• What is expected:
Can you copy every one of the records below word for word, leaving the pictures out?

(Target position records)
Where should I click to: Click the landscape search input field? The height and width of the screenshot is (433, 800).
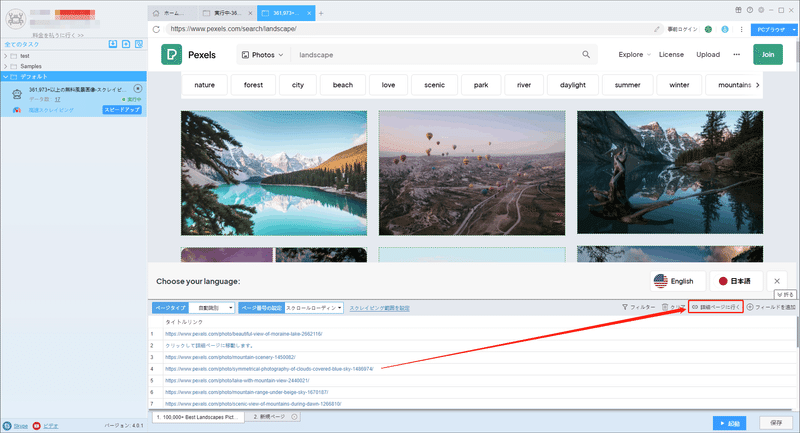tap(436, 55)
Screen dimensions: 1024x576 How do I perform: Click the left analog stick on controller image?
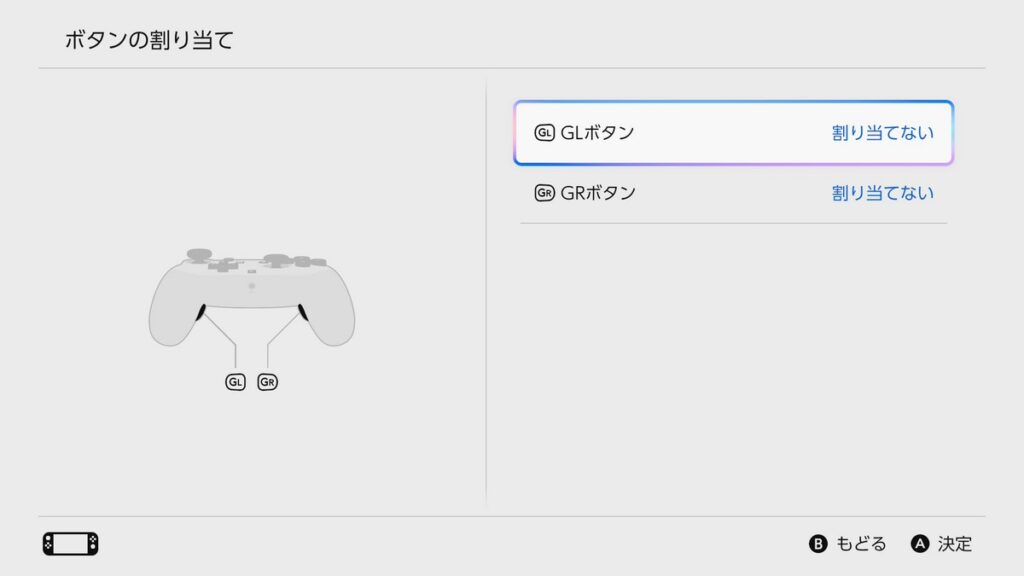coord(199,254)
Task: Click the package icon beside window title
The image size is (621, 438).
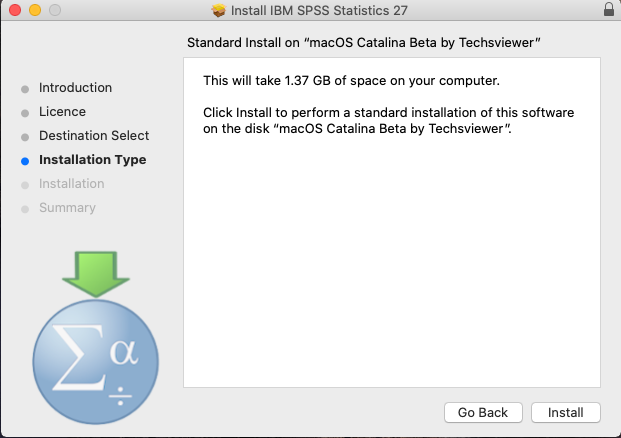Action: pos(219,10)
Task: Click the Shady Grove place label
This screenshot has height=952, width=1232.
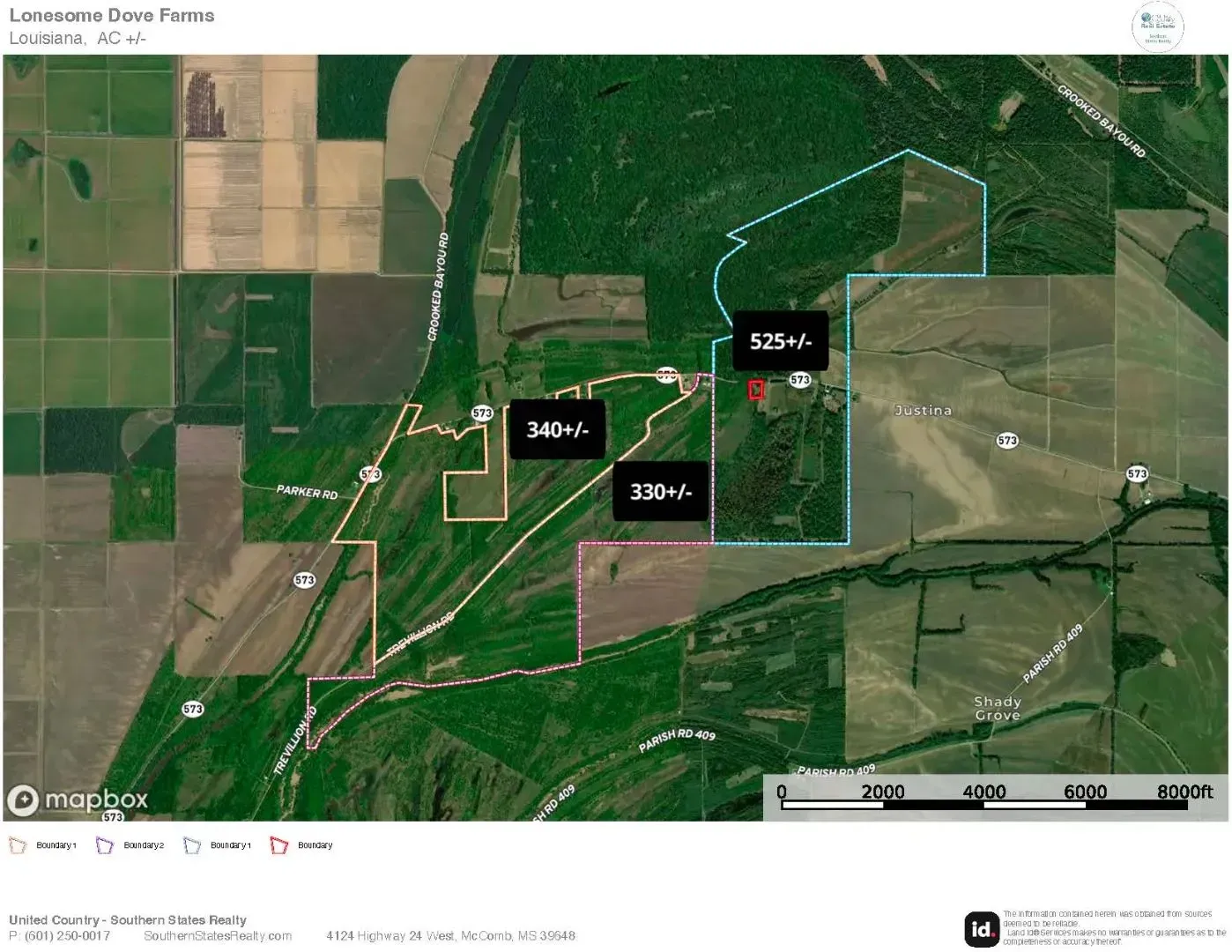Action: (x=998, y=709)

• Exercise response:
Where should I click to: Click the landscape search input field? The height and width of the screenshot is (433, 800).
tap(436, 55)
Screen dimensions: 1024x576 How do I perform: Click the left analog stick on controller image?
coord(199,254)
Task: Click the package icon beside window title
The image size is (621, 438).
Action: pos(219,10)
Task: Click the Shady Grove place label
This screenshot has height=952, width=1232.
Action: (x=998, y=709)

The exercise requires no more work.